Mini Review Volume 3 Issue 1
Independent researcher and analyst Bioinformatics, India
Correspondence: Anubha Dubey, Independent researcher and analyst Bioinformatics, Gayatri Nagar, Katni, 483501 MP, India
Received: May 01, 2017 | Published: February 1, 2018
Citation: Dubey A. Machine learning approaches in drug development of HIV/AIDS. Int J Mol Biol Open Access. 2018;3(1):23-25. DOI: 10.15406/ijmboa.2018.03.00044
Due to the complexity of HIV/AIDS cutting edge machine learning technologies are used for drug delivery and development. In this review drug delivery methods are discussed with machine learning techniques. Combination of both these computational methods will give new hope to enhance the life of HIV infected persons. As these methods are time consuming and easy to interpret than wet lab techniques.
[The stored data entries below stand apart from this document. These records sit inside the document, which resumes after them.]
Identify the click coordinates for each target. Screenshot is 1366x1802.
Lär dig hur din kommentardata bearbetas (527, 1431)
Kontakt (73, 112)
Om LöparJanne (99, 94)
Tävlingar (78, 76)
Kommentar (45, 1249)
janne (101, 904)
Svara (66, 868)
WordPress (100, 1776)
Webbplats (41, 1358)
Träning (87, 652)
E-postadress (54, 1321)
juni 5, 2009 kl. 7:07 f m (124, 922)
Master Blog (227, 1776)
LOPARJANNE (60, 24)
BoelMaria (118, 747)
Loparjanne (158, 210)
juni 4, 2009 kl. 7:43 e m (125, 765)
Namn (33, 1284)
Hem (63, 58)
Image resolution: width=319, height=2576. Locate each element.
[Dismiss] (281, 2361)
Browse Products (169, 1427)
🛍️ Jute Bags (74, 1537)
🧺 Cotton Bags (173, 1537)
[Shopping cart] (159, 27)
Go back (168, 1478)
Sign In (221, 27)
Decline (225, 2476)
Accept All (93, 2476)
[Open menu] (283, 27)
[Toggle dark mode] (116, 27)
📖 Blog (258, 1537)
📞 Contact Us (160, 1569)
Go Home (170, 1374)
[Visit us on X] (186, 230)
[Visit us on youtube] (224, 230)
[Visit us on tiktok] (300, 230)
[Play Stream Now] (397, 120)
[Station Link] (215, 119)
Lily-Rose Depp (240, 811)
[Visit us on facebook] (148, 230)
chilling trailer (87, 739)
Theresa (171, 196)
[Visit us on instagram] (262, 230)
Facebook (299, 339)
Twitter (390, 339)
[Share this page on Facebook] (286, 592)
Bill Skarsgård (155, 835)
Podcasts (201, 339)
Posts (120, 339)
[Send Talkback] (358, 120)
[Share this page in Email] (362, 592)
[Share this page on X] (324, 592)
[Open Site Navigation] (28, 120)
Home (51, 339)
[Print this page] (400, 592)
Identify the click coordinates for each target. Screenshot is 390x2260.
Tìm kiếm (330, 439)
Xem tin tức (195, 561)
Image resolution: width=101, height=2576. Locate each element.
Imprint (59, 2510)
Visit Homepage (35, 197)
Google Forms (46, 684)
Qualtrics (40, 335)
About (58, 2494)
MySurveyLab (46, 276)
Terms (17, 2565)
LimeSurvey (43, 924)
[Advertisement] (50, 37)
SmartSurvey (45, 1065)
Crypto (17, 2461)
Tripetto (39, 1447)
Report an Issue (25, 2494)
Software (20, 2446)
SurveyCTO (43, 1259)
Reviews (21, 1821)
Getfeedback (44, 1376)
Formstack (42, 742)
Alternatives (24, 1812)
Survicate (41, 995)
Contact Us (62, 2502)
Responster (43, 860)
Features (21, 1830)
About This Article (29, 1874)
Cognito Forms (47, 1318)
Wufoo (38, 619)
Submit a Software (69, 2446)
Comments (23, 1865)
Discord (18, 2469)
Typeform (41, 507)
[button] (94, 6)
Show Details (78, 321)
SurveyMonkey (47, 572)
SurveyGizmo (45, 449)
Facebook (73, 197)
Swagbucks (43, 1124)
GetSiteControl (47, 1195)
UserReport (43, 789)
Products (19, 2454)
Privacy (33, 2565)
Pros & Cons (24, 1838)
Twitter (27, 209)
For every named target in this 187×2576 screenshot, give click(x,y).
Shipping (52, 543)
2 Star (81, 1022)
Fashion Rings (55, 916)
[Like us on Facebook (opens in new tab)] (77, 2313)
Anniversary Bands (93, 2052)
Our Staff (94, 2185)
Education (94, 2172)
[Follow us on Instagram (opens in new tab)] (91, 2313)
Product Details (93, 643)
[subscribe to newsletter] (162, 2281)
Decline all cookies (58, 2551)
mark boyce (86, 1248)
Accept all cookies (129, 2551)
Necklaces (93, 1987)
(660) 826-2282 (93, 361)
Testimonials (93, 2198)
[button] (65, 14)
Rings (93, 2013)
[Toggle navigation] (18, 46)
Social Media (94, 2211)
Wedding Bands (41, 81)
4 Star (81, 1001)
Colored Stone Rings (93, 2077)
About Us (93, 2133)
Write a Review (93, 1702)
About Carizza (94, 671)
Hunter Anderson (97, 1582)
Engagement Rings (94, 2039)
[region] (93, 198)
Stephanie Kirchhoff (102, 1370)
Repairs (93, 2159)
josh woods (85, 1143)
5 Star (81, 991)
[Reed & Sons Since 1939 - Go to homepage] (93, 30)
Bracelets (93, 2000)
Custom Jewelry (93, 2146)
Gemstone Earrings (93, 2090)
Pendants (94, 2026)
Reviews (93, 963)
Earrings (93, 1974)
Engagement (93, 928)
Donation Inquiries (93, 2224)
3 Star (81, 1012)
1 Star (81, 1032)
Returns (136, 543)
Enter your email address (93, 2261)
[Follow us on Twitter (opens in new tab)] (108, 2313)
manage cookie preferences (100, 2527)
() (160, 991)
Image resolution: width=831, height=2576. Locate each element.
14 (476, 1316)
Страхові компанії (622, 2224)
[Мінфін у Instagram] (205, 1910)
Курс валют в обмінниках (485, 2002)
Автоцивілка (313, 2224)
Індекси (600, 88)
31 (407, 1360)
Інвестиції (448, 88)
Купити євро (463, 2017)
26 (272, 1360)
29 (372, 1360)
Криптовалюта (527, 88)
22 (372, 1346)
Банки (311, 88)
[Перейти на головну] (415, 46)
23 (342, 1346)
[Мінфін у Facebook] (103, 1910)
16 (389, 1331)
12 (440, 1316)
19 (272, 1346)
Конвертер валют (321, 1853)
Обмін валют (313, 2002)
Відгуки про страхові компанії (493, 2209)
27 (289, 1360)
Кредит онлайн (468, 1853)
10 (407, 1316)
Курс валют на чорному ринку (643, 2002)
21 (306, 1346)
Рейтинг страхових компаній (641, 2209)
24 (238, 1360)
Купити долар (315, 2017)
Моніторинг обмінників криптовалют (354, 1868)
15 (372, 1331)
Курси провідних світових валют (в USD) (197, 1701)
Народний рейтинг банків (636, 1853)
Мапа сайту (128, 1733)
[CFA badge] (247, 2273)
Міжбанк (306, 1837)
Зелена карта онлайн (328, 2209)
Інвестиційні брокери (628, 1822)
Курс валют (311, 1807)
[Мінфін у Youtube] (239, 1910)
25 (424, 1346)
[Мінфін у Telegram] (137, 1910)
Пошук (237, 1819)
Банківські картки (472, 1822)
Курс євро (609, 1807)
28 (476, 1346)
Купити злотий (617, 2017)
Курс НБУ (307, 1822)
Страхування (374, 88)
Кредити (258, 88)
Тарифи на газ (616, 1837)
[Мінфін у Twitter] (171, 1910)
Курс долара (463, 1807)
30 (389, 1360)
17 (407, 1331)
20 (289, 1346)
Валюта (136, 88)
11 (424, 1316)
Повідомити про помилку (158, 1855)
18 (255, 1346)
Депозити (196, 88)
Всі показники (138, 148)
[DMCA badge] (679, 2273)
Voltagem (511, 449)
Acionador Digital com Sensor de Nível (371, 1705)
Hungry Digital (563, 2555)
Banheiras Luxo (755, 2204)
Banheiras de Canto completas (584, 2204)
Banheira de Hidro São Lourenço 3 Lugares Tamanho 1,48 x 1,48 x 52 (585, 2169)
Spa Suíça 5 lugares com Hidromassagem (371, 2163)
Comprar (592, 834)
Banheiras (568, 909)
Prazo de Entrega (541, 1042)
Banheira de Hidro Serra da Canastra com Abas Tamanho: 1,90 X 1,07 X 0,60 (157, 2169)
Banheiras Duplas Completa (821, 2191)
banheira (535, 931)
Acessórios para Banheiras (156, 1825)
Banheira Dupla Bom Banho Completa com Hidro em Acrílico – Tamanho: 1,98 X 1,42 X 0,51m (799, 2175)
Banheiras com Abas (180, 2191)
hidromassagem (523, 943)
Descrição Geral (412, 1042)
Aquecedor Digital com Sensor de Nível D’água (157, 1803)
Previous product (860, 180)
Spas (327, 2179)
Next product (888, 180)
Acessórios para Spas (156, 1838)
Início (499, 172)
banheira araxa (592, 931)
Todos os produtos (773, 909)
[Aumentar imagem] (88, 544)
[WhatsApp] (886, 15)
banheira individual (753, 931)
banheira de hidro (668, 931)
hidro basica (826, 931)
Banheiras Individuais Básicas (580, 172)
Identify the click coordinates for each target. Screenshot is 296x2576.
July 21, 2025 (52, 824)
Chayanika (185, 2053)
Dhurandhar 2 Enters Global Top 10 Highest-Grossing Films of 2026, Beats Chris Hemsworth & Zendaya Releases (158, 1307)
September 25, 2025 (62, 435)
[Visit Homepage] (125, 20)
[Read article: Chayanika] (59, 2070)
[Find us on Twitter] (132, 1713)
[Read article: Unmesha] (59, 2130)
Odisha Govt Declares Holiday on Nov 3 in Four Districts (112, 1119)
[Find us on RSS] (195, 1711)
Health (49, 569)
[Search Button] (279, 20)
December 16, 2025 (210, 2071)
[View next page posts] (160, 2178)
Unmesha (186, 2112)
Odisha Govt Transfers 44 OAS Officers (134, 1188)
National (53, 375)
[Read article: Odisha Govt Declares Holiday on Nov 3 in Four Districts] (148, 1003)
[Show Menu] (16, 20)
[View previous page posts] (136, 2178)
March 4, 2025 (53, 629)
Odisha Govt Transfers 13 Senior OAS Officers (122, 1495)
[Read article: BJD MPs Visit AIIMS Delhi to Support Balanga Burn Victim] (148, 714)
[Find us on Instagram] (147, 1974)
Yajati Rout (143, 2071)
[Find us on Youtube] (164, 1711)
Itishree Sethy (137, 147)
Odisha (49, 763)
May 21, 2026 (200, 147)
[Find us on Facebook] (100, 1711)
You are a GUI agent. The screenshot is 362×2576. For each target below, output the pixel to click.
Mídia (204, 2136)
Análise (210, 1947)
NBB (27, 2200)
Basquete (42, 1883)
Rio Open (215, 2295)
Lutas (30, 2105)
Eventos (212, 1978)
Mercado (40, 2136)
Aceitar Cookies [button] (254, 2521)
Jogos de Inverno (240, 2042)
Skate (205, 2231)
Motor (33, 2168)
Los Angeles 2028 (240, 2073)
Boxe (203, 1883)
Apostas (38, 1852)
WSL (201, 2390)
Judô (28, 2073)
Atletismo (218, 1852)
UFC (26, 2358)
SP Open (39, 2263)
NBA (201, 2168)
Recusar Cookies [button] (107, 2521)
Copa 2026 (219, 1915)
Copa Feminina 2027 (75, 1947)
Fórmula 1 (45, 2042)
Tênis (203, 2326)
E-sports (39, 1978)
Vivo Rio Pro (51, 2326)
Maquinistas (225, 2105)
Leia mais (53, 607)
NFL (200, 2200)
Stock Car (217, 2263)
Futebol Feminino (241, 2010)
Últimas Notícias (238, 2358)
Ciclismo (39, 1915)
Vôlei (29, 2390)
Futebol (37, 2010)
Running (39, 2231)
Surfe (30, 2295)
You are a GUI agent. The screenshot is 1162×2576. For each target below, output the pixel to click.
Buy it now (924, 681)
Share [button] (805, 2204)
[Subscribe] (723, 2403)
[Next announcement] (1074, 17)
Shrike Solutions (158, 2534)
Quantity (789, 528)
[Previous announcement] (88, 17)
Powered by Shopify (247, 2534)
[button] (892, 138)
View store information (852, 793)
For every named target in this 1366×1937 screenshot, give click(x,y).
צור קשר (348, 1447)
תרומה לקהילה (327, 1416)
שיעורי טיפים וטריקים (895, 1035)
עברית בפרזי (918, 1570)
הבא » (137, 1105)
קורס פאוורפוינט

Keywords: drug, machine learning, computational method, wet-lab
Globally, approximately 35million people are infected with Human Immunodeficiency Virus (HIV), the virus that causes acquired immunodeficiency syndrome (AIDS). The currently available medicines and vaccines in the development pipeline include:
A first class medicine intended to prevent HIV from breaking through the cell membrane.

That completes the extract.